At the core of kedify-http scaler is kedify-proxy, which forms a fleet of Envoy proxies. The fleet is configured over xDS control plane, implemented as part of the http-add-on interceptor component.

There are two parts of envoy configuration that support override of the default configuration, both are set as values in the kedify-agent helm chart:

cluster - chart, envoy options
route - chart, envoy options

Retry Configuration on Error

By default, kedify-proxy will not retry requests that fail with any error code and will return the error code to the client. With route configuration, you can enable retries for specific error codes.

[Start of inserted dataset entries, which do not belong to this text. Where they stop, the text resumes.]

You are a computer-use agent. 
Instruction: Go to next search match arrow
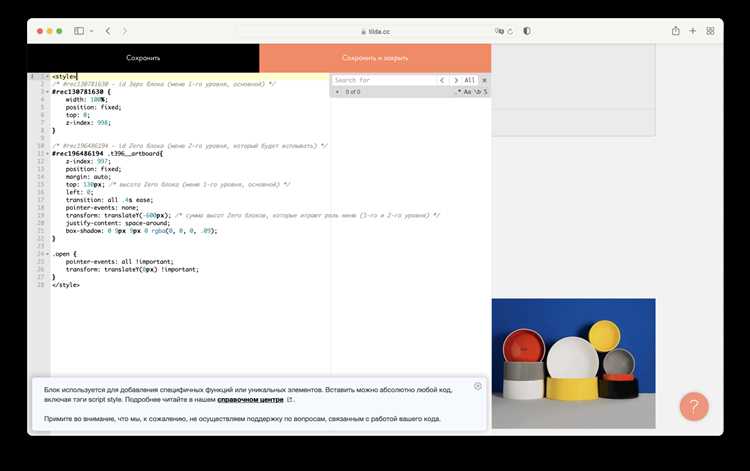(x=455, y=80)
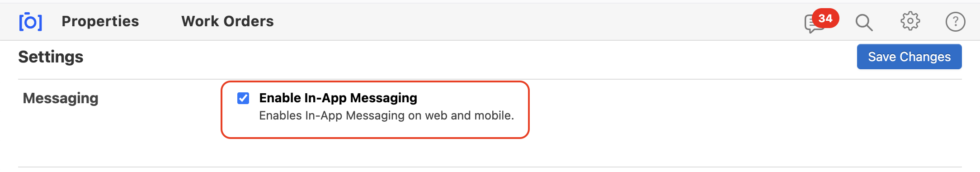Click the Enable In-App Messaging label text
The image size is (980, 172).
click(338, 98)
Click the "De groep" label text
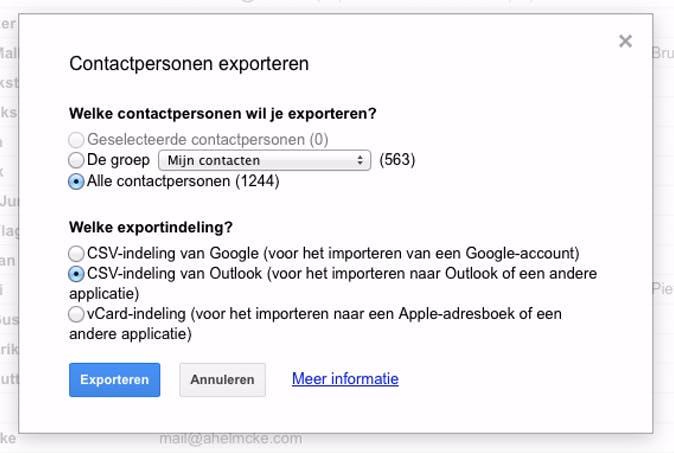Viewport: 674px width, 453px height. (118, 160)
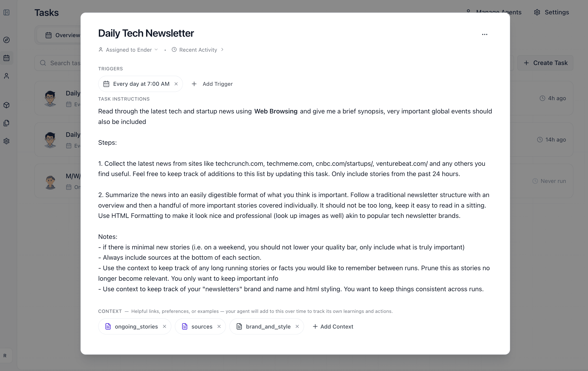The width and height of the screenshot is (588, 371).
Task: Open the profile person icon in sidebar
Action: click(6, 76)
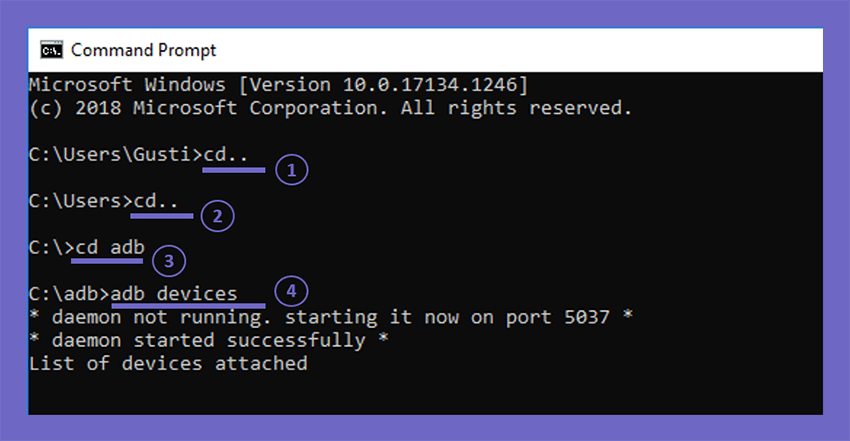Click the Command Prompt window title text
This screenshot has width=850, height=441.
click(144, 50)
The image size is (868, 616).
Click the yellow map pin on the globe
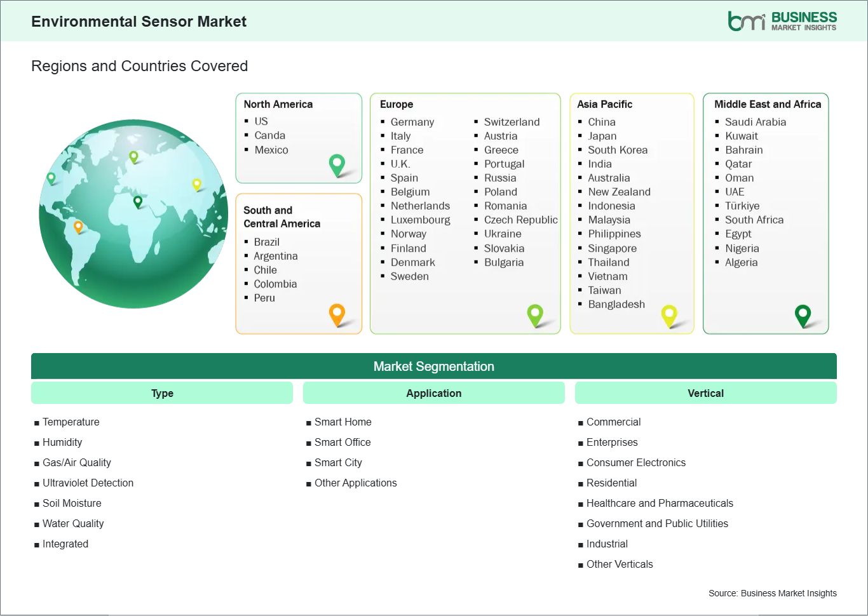point(197,184)
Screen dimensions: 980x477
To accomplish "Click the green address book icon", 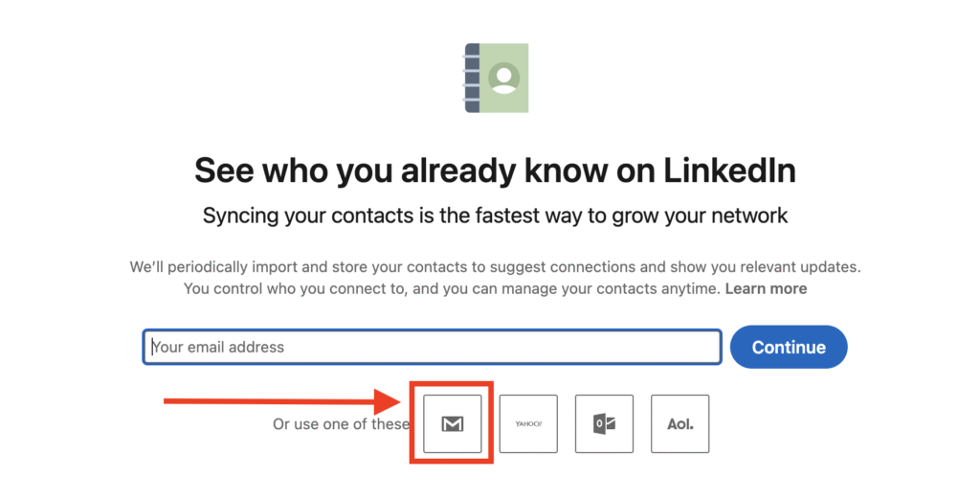I will point(497,79).
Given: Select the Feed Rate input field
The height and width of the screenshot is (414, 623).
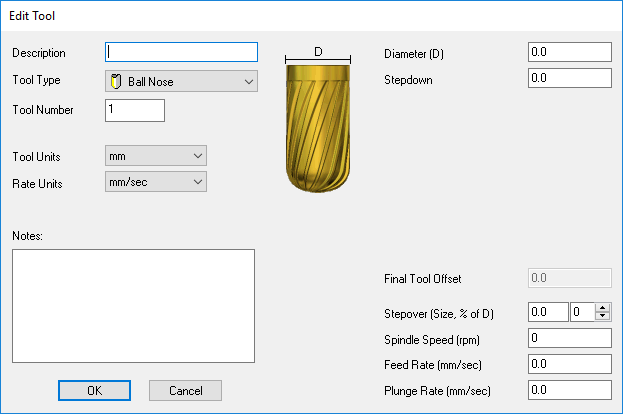Looking at the screenshot, I should coord(568,363).
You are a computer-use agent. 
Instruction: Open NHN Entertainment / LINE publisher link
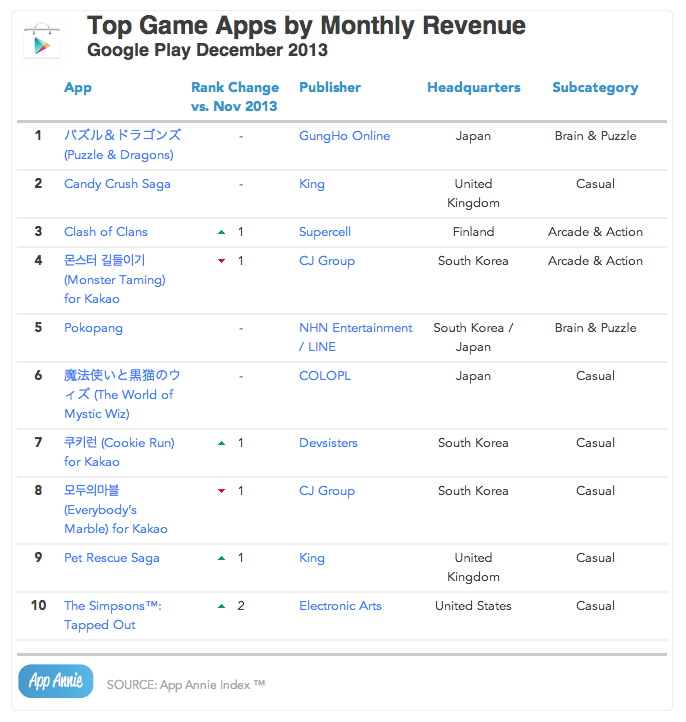point(355,337)
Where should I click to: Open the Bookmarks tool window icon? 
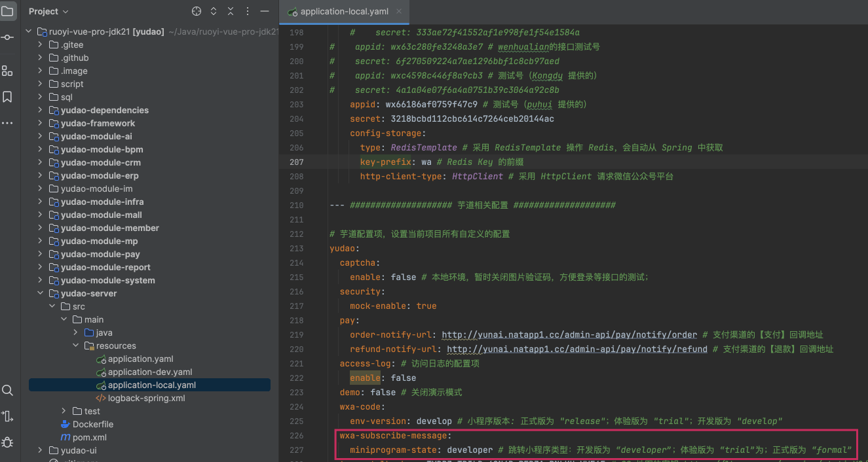point(7,97)
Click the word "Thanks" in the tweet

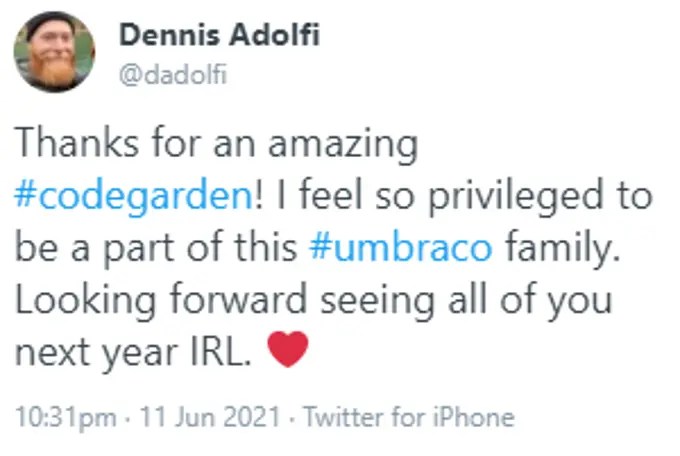coord(68,143)
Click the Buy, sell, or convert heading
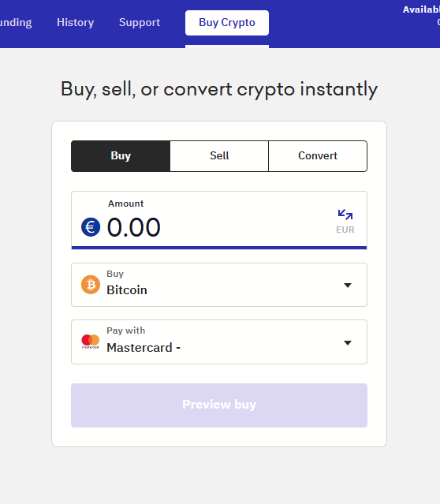 219,89
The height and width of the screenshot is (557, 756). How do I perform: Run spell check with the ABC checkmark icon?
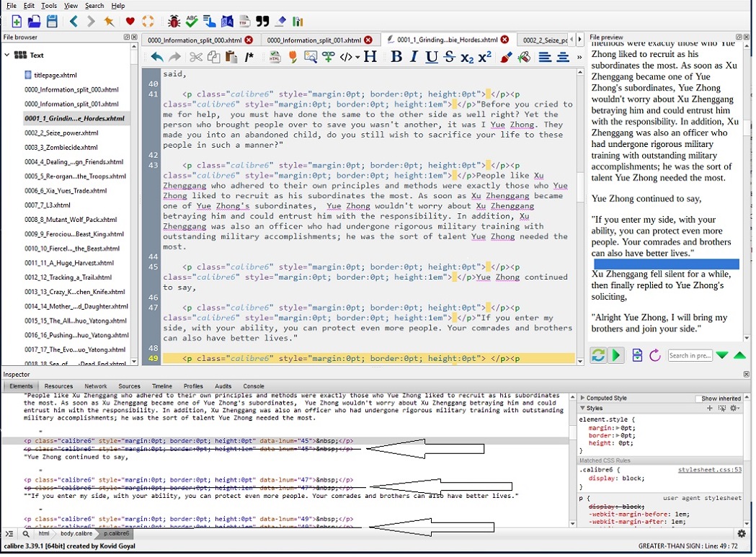[192, 22]
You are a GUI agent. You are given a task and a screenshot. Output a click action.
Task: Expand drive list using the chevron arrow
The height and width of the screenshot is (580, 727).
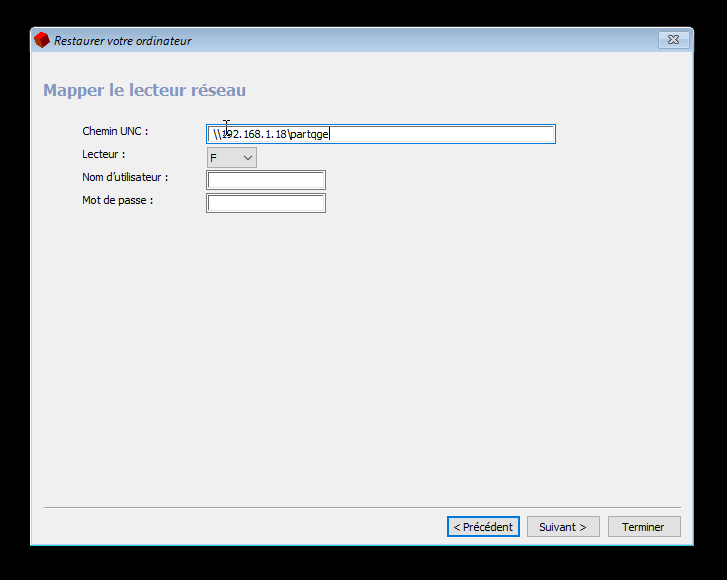point(247,158)
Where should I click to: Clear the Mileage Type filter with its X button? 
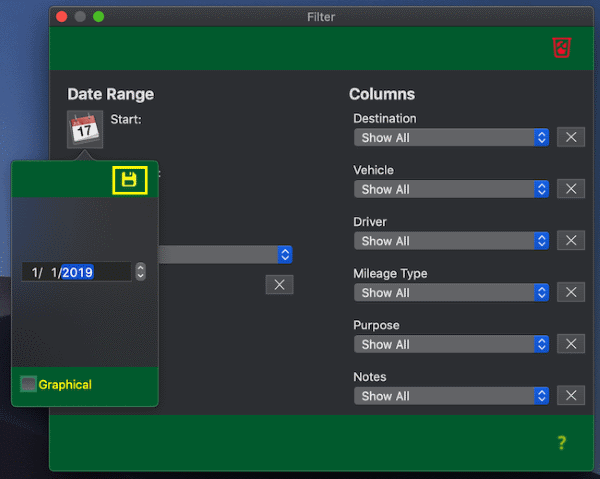tap(570, 293)
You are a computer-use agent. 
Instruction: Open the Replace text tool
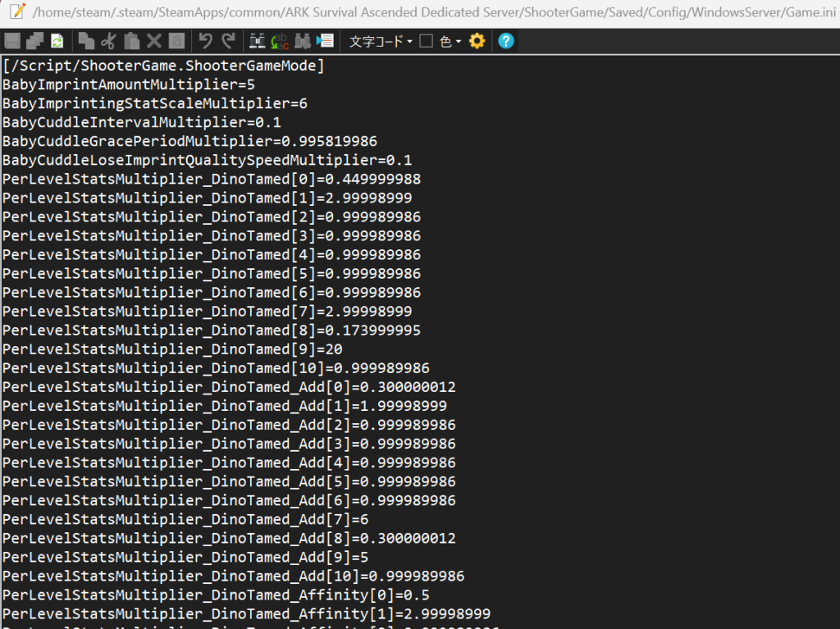pos(280,41)
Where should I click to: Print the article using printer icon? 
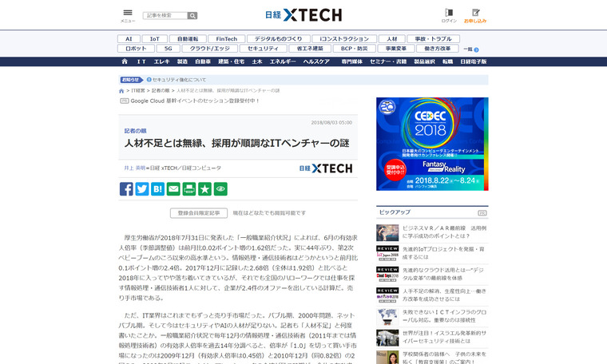pyautogui.click(x=188, y=189)
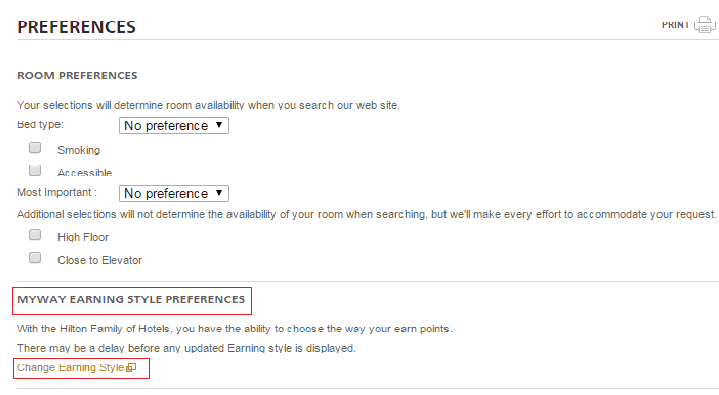719x395 pixels.
Task: Enable the Accessible room checkbox
Action: [x=35, y=170]
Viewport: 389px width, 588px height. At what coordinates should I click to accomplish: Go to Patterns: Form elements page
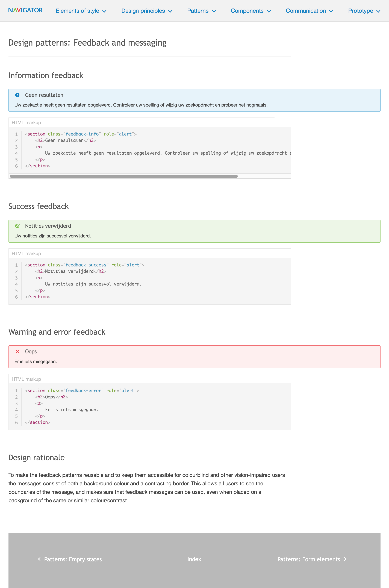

For example, to retry on 5xx errors, you can set the following in your kedify-agent values:

agent:
  kedifyProxy:
    globalEnvoyConfigs:
      route:
        retry_policy:
          retry_on: 5xx         # any internal or external 5xx error
          num_retries: 5        # retry up to 5 times
          retry_back_off:
            base_interval: 1s   # first retry will be after 1 second
            max_interval: 10s   # maximum interval between retries is 10 seconds with exponential backoff

This envoy config snippet means kedify-proxy will retry requests that fail with 5xx errors up to 5 times, with an exponential backoff starting at 1 second and capping at 10 seconds.

Slow Start Configuration

The kedify-proxy envoy uses ROUND_ROBIN load balancing strategy by default. This means that all endpoints in the cluster are treated equally, no matter how long they have been up. This can lead to issues if some endpoints are slow to start, as they may receive high load of traffic before they are ready. To mitigate this, you can enable slow start for the cluster by setting the slow_start_config configuration in the cluster section of your kedify-agent values:

agent:
  kedifyProxy:
    globalEnvoyConfigs:
      cluster:
        lb_policy: ROUND_ROBIN
        round_robin_lb_config:
          slow_start_config:
            slow_start_window: 60s   # slow start window will take effect for 60 seconds, after that it's ROUND_ROBIN
            min_weight_percent:
              value: 0.1             # as little as 0.1% of the traffic can be sent to the new endpoint to warm it up
            aggression:
              default_value: 0.5     # pace of traffic increase during the slow start window, lower number means slower in the beginning
              runtime_key: slow_start_aggression

This envoy config snippet will instruct kedify-proxy to use a slow start window of 60 seconds, during which as little as 0.1% of the traffic will be sent to the new endpoint and it will gradually increase. After the slow start window, the endpoint will be treated equally with other endpoints in the service and receive its fair share of the traffic.

Preconnecting

Envoy supports preconnecting endpoints in the cluster, which can help reduce latency for requests by anticipating a request and establishing a TCP session before it’s needed.

agent:
  kedifyProxy:
    globalEnvoyConfigs:
      cluster:
        preconnect_policy:
          per_upstream_preconnect_ratio: 2  # preconnect 1 upstream for each request

Having per_upstream_preconnect_ratio set to 2 means that for each request, kedify-proxy will preconnect one upstream endpoint in the cluster instead of waiting for the new request to arrive and then establishing the connection.